Publicada también en La Muralla de Papel.
Enfrentamos hoy, qué duda cabe, tiempos difíciles. Tal vez mucho más de lo que pudimos prever quienes ya peinamos canas.
La porfiada esperanza en aquella utopía que nos prometía un mundo mejor —conducido por hombres y mujeres nuevos, con una profunda vocación humanitaria y solidaria— parece alejarse.
Pero para eso sirven las utopías: para impulsarnos a levantarnos y seguir caminando. Y así, seguimos creyendo en la humanidad que, a pesar de todo, se levanta, crece y se agiganta.
Esa humanidad hoy se ve estremecida por el genocidio en Gaza, por la irrupción de la extrema derecha en distintas partes del mundo, por el retroceso de derechos y garantías que creímos conquistados y que considerábamos un piso firme desde el cual seguir construyendo.
La crisis climática nos muestra sus efectos día a día, pero preferimos mirar hacia otro lado, como si fuera algo pasajero o una exageración de alarmistas. Pero no lo es. Nada de esto lo es.
El diagnóstico es duro, y frente a él, muchas veces nos paralizamos. “No importa lo que hagamos, nada cambiará”, pensamos. Y ese pensamiento nos detiene.

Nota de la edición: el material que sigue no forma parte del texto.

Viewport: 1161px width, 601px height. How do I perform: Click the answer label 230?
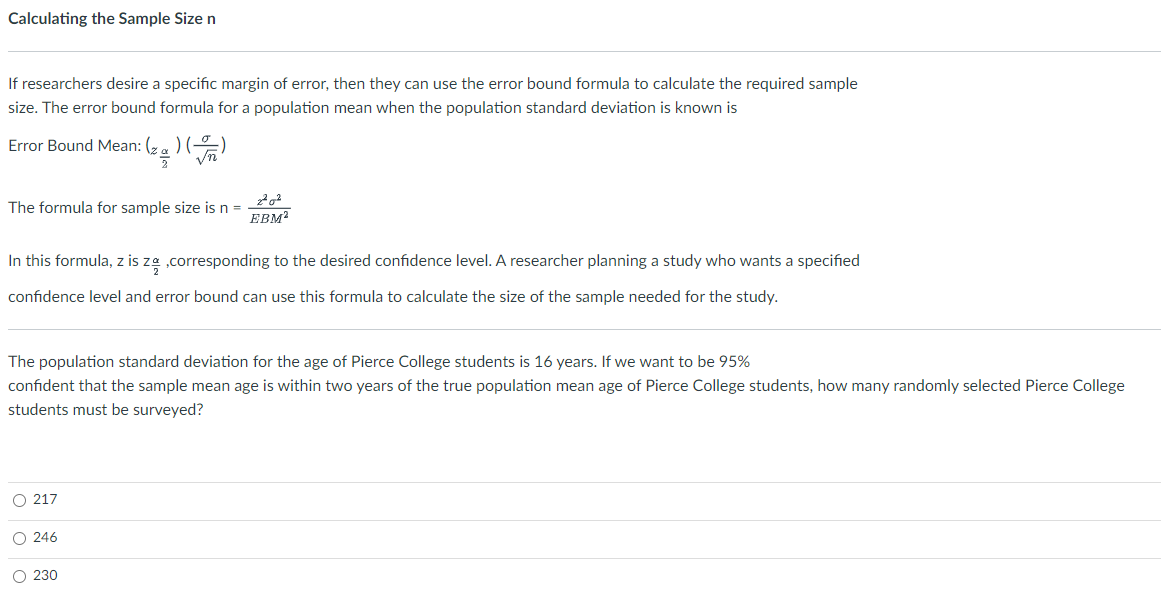point(44,575)
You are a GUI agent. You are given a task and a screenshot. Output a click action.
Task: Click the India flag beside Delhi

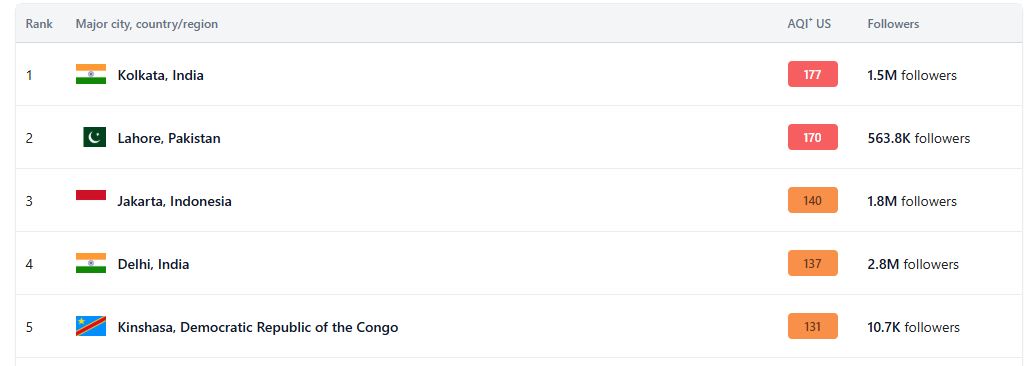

Las mujeres siguen afectadas por desigualdades y violencias estructurales. Los trabajadores están cada vez más precarizados, creyendo que la independencia aparente trae libertad, cuando en realidad nos deja sin los pisos mínimos que garantizan derechos básicos.
Sin casa, sin salud digna, sin educación de calidad, sin trabajo estable ni derechos laborales, es imposible decir que se honra la vida; apenas se sobrevive.
Por eso, cada avance importa. La reducción de la jornada laboral a 40 horas es un paso significativo: permite compartir más tiempo con la familia, desarrollar proyectos personales y reconectarnos con aquello que nos hace profundamente humanos.
Del mismo modo, asegurar una vejez con ingresos dignos es también un avance relevante. Caminamos lento frente a las enormes necesidades del país, pero avanzamos.
Tal vez el temor más grande que enfrentamos hoy sea el retroceso. Con profunda tristeza vemos cómo a muchos ya no les conmueve el respeto por los derechos humanos.
Nos han inoculado tanto miedo —a través de la televisión, las redes y los medios masivos— que incluso miramos con desconfianza a nuestros vecinos de siempre.
Caminamos con miedo, salimos con miedo, vivimos con miedo: miedo a ser asaltados, a ser estafados, miedo al otro.
Y en nombre de ese miedo, muchos están renunciando a los valores más básicos que nos hacen humanos: la empatía, la solidaridad, el respeto por el otro.
Cuando el otro deja de ser humano, cuando desaparece el “nosotros”, ya no hay compasión posible.
Eso ocurrió en dictadura. Y esa es, precisamente, la amenaza que enfrentamos hoy.
No hay soluciones automáticas ni fórmulas mágicas. Ninguno de los problemas actuales tiene respuestas fáciles. Requieren trabajo colectivo, compromiso y, sobre todo, confianza.
Porque si nos roban la esperanza —esa porfiada esperanza que hizo que La Muralla circulara de mano en mano en los años más oscuros de la dictadura— perderemos la luz que nos guía hacia la utopía de tiempos mejores.
Pudimos resistir entonces, cuando todo parecía perdido. Hubo quienes nunca dejaron de creer ni de aportar.
Hoy, en estos tiempos difíciles, necesitamos recuperar esa misma convicción, esa misma esperanza.
Unir todas las manos, las distintas manos, para seguir escribiendo juntos, una vez más, en esta muralla por mejores tiempos.